Four Fatal Flaws of Digital Attribution and How to Address Them: Part II

August 10, 2016 — by Ari Buchalter    

In this 4-part series, we continue to examine the four fatal flaws of attribution in today’s digital marketing landscape. Last time we discussed the first fatal flaw of Last-touch Attribution and now tackle the second fatal flaw:

Fatal Flaw #2: Reliance on the Cookie

The Problem. Another well-known flaw is the fact that many attribution systems rely on cookies as the common “key” for joining data. As most marketers know, the cookie is becoming increasingly unreliable for multiple reasons. For starters, internet users are increasingly clearing cookies, and some browsers default to not accepting third-party cookies at all. At the same time, digital media consumption is rapidly shifting from web to in-app environments, where browser cookies don’t apply and other identifiers are needed. And of course, the proliferation of connected devices means that single-device identifiers, such as cookies, cannot capture a full view of media touchpoints and consumer actions across multiple devices. A cookie-based view of consumers is simply no longer sufficient to power targeting or attribution across the modern digital landscape.

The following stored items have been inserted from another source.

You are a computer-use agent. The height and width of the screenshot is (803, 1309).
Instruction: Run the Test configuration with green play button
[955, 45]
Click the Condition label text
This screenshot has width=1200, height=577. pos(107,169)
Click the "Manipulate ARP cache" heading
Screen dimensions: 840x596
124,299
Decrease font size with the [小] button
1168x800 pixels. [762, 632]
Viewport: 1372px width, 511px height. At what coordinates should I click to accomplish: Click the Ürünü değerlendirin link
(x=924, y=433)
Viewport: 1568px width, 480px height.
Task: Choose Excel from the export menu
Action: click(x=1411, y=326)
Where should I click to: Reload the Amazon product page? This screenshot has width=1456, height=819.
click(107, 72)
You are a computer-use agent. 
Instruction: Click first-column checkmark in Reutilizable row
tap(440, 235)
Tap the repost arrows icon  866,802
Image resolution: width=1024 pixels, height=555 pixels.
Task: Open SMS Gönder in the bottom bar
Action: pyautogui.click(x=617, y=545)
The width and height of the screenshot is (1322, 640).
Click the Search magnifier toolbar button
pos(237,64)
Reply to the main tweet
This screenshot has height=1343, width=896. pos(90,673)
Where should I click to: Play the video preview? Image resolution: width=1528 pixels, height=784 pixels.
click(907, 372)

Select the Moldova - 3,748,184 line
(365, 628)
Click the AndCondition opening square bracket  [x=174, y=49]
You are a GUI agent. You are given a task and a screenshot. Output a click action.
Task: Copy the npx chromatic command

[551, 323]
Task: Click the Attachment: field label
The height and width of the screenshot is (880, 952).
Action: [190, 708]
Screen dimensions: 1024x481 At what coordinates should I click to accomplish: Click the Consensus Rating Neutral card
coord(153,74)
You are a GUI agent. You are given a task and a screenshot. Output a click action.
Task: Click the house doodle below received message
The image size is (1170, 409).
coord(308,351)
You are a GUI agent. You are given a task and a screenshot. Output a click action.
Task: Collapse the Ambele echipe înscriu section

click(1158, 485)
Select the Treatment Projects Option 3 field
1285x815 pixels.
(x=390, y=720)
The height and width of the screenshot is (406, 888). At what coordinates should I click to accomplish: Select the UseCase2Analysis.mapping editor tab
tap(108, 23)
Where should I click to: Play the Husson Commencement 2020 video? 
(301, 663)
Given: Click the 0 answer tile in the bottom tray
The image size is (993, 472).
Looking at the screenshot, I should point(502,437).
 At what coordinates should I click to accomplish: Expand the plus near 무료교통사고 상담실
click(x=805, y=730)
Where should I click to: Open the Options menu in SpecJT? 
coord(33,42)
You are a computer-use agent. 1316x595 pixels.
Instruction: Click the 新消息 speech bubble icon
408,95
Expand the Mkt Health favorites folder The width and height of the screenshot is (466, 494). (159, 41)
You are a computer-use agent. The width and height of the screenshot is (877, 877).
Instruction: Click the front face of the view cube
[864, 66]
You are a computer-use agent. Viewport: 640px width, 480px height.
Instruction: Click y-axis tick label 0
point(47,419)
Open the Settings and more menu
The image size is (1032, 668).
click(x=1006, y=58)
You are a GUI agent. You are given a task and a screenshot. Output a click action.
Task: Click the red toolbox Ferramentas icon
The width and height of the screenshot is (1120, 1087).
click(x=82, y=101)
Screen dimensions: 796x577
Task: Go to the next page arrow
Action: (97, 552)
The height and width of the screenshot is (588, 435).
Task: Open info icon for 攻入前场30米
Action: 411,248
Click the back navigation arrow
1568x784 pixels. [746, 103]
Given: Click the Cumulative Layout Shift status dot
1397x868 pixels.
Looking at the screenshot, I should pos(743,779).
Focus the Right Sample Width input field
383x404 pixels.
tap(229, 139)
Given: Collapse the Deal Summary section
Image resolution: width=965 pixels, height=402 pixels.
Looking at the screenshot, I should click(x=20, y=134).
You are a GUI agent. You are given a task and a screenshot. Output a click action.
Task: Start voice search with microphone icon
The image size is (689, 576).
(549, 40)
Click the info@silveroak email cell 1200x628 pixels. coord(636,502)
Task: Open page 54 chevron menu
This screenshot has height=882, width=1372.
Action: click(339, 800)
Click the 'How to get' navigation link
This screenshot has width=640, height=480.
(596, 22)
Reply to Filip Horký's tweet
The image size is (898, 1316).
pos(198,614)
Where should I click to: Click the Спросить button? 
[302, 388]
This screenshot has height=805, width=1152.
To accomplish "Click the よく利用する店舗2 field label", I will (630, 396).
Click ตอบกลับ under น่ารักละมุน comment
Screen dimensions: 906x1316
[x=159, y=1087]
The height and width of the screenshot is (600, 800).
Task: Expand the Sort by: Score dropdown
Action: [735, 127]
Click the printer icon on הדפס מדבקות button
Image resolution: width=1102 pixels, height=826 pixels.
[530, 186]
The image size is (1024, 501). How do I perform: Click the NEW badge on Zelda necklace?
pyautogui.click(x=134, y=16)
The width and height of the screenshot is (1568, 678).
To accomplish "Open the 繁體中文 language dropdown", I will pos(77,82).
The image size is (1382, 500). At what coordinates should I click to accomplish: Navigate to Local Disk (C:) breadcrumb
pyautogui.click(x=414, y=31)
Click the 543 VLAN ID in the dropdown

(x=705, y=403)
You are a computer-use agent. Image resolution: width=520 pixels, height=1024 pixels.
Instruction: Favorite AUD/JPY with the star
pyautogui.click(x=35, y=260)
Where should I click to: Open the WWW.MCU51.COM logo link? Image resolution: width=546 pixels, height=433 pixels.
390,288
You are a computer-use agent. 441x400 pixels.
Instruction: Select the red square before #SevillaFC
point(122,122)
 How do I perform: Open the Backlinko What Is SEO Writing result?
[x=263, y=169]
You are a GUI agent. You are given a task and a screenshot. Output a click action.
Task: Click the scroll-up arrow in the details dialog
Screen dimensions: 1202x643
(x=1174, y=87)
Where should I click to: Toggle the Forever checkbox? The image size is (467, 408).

The Complication. Numerous alternative identity solutions have emerged, but typically fall short in at least one of several ways. Some large media companies offer large-scale identity solutions but don’t allow this information to leave their systems, making it useless for applications and integrations outside their walled-garden environments. Some point-solution vendors offer standalone identity services for a substantial additional cost but are disconnected from the buying systems, requiring integration that can introduce latency and leaves data spread across multiple systems. These solutions also often involve probabilistic cross-device methods that result in targeting & attribution being wrong much of the time, leading to missed opportunities and significant waste. Many solutions focus on the cross-device problem but in web contexts are only able to link devices that accept and retain cookies in the first place, dramatically reducing their effective scale. In short, most solutions on the market fail in one way or another to provide the actionability required.

The Resolution. To effectively power attribution in the post-cookie world, marketers will increasingly need solutions that deliver against three key criteria: First, solutions should address both single device recognition (in cookie- and non-cookie-based web contexts, mobile in-app contexts, and others) as well as cross-device association. Second, they should be fully integrated into real-time execution, for targeting and measurement on all touchpoints across all media channels. Third, they should be open and interoperable, making the data freely available to marketers to power their internal solutions and partner integrations. In addition, since many confusing and in fact misleading claims are often made about the “accuracy” of solutions (especially when leveraging probabilistic methods), marketers should confirm the performance of the solution on their own audience data to validate how correct it is and over what scale.